An unfinished war of attrition?
As 2012 began the situation looked bad. But it was about to get worse as, in mid-January, campaigners sarcastically marked the first anniversary of the legislation's arrival in parliament. Groups like the Royal College of Nursing and Royal College of Midwives, which had previously been happy to work with the government to improve the bill, decided it was better if ministers now scrapped it completely.

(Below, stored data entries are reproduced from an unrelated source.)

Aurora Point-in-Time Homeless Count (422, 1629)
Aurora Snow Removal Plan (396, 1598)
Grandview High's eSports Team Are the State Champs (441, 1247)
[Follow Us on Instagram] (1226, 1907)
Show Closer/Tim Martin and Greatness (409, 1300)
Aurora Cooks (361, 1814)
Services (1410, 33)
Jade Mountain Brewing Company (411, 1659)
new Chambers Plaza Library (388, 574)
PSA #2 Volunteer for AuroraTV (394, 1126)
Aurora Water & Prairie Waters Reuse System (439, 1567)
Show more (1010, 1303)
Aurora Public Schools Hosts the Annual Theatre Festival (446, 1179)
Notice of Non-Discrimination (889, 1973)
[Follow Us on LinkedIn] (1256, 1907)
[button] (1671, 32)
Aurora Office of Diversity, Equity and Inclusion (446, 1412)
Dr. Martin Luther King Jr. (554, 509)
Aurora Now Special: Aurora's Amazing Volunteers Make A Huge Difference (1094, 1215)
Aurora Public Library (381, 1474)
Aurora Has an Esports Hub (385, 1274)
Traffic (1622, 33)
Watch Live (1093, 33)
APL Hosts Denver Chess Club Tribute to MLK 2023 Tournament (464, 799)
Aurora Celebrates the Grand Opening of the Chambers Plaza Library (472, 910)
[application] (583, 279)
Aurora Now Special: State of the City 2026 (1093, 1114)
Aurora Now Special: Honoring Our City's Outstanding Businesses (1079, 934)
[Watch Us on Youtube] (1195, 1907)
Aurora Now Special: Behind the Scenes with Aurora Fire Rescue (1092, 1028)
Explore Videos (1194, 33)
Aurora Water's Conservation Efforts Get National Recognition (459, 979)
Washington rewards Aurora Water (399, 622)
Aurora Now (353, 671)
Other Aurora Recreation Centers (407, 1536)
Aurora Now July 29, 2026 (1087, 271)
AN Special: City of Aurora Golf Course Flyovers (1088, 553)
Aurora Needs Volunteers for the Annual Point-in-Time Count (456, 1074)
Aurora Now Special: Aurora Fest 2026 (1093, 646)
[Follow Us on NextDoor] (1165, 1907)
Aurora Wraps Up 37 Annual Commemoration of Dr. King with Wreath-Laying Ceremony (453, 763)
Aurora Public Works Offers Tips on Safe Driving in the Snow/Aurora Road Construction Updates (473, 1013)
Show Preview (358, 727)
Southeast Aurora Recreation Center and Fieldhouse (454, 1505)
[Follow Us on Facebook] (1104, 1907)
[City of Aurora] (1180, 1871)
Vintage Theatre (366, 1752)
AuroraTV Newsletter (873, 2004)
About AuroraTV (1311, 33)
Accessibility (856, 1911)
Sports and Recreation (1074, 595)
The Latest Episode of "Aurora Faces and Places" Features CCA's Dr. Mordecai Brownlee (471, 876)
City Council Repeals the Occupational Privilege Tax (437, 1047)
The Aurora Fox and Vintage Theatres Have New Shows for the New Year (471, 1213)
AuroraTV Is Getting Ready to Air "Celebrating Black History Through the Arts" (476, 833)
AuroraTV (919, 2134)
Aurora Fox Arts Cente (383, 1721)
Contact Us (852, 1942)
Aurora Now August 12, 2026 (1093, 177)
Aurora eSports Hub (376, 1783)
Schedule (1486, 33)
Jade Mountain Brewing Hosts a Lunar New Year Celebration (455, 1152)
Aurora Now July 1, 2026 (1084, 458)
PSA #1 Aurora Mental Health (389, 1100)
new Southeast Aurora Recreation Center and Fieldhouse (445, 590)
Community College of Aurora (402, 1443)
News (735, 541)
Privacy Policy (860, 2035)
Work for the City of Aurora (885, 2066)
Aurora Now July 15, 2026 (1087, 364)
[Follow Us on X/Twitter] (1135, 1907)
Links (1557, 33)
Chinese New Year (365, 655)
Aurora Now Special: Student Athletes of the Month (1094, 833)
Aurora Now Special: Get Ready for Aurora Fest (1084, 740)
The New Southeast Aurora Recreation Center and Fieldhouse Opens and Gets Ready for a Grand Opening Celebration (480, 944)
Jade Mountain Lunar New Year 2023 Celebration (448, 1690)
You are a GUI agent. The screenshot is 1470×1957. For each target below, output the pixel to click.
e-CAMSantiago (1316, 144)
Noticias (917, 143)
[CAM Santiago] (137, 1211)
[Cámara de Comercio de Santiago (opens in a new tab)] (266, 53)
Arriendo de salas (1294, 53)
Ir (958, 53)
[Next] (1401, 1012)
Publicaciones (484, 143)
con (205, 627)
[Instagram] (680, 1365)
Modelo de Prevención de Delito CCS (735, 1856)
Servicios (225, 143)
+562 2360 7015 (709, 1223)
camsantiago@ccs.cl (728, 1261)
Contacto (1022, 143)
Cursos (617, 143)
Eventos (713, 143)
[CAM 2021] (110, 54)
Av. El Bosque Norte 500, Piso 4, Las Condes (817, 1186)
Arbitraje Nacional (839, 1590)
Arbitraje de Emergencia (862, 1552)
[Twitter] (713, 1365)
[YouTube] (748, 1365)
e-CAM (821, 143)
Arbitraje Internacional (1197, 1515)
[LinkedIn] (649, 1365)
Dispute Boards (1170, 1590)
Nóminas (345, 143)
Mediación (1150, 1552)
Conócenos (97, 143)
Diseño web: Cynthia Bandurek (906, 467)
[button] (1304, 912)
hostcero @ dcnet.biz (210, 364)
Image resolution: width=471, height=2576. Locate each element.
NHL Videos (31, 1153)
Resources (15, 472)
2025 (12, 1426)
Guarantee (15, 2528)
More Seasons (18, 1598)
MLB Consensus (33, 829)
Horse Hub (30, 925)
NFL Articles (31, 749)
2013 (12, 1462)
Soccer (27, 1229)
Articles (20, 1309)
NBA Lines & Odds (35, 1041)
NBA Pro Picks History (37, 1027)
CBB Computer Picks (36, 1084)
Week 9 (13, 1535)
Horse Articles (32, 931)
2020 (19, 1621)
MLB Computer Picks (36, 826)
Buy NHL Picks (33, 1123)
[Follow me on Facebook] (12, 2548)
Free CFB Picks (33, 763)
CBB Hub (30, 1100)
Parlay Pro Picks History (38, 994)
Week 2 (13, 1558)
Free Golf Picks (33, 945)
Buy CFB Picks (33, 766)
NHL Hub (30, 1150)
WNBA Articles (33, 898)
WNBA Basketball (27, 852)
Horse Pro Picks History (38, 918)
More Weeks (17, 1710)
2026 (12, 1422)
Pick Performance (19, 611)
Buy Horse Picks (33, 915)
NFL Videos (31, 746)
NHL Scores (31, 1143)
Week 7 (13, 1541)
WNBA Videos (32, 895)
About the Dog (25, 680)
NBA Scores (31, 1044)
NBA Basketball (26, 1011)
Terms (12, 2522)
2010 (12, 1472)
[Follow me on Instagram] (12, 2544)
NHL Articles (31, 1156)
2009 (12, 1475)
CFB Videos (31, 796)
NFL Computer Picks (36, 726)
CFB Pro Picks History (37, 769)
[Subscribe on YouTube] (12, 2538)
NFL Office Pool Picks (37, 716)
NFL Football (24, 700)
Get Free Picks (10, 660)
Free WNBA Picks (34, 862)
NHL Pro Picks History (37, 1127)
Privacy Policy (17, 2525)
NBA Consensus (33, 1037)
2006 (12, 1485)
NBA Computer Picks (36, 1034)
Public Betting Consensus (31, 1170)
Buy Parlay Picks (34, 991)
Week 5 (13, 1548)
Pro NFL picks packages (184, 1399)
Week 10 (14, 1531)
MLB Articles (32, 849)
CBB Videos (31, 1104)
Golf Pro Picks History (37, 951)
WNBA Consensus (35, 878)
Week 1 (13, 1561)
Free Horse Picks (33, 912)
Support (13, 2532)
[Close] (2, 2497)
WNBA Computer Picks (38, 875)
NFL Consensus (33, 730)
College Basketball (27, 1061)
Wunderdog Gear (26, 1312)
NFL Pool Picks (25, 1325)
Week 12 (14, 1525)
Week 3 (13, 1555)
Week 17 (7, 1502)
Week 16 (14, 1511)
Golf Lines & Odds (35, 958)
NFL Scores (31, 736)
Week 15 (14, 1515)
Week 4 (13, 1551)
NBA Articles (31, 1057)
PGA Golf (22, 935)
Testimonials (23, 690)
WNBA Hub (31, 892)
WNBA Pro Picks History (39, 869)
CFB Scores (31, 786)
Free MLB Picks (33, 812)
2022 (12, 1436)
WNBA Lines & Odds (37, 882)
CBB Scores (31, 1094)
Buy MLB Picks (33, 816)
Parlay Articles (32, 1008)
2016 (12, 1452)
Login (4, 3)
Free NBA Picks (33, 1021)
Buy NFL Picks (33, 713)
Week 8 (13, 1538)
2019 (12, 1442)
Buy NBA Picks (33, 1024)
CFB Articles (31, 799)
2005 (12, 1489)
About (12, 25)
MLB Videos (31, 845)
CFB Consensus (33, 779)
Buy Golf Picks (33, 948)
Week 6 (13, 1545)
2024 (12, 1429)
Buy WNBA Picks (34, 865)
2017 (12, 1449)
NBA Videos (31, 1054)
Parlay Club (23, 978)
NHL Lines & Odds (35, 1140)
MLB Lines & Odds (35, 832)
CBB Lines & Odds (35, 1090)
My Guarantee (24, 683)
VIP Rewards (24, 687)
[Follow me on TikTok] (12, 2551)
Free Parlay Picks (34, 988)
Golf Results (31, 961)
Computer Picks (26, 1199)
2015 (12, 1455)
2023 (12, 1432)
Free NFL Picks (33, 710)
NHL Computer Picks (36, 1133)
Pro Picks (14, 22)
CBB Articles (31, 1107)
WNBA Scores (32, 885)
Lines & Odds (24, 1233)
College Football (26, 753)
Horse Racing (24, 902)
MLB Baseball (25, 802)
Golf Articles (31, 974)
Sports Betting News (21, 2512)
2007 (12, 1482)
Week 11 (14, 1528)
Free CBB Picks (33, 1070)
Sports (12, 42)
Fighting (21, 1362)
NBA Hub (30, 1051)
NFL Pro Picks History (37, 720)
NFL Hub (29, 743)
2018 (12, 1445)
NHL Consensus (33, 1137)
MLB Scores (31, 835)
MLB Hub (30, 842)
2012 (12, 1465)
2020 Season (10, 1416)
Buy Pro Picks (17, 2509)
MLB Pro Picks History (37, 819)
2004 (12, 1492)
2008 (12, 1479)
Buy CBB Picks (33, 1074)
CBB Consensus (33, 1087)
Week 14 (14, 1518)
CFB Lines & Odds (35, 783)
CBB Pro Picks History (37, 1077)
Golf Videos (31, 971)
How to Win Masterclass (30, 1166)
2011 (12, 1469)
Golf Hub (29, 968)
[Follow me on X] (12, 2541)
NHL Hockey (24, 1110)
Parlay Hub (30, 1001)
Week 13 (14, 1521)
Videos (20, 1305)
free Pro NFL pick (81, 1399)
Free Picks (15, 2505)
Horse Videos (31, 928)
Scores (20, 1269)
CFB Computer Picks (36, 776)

The first weeks of the year were seeing a new crisis for Lansley and co. So, in another sizeable set of concessions, they tabled 137 amendments to the health and social care bill in early February. Demands to clarify the ultimate responsibility of the secretary of state for the NHS were met. So too were measures involving greater patient involvement, better arrangements for education and training, extra measures to tackle health inequalities and strengthened integration between NHS services.
Was this enough? Not really. Ed Miliband began returning to the issue again and again in prime minister's questions, effectively using the controversy to lift his struggling leadership. There was a real sense that these reforms might falter, after all.
But the stakes remained high. Following the listening pause, the Lib Dems were more closely tied into these reforms than they had been before. Such was their significance that a failure to push them through would be a hammer blow to the government. Perhaps this explains why ministers are now refusing to back down, in the teeth of huge opposition. The long, attritional fight shows no signs of ending soon. The government's resolve may be teetering, but it has not yet collapsed. Will ministers be able to hold on until the bitter end?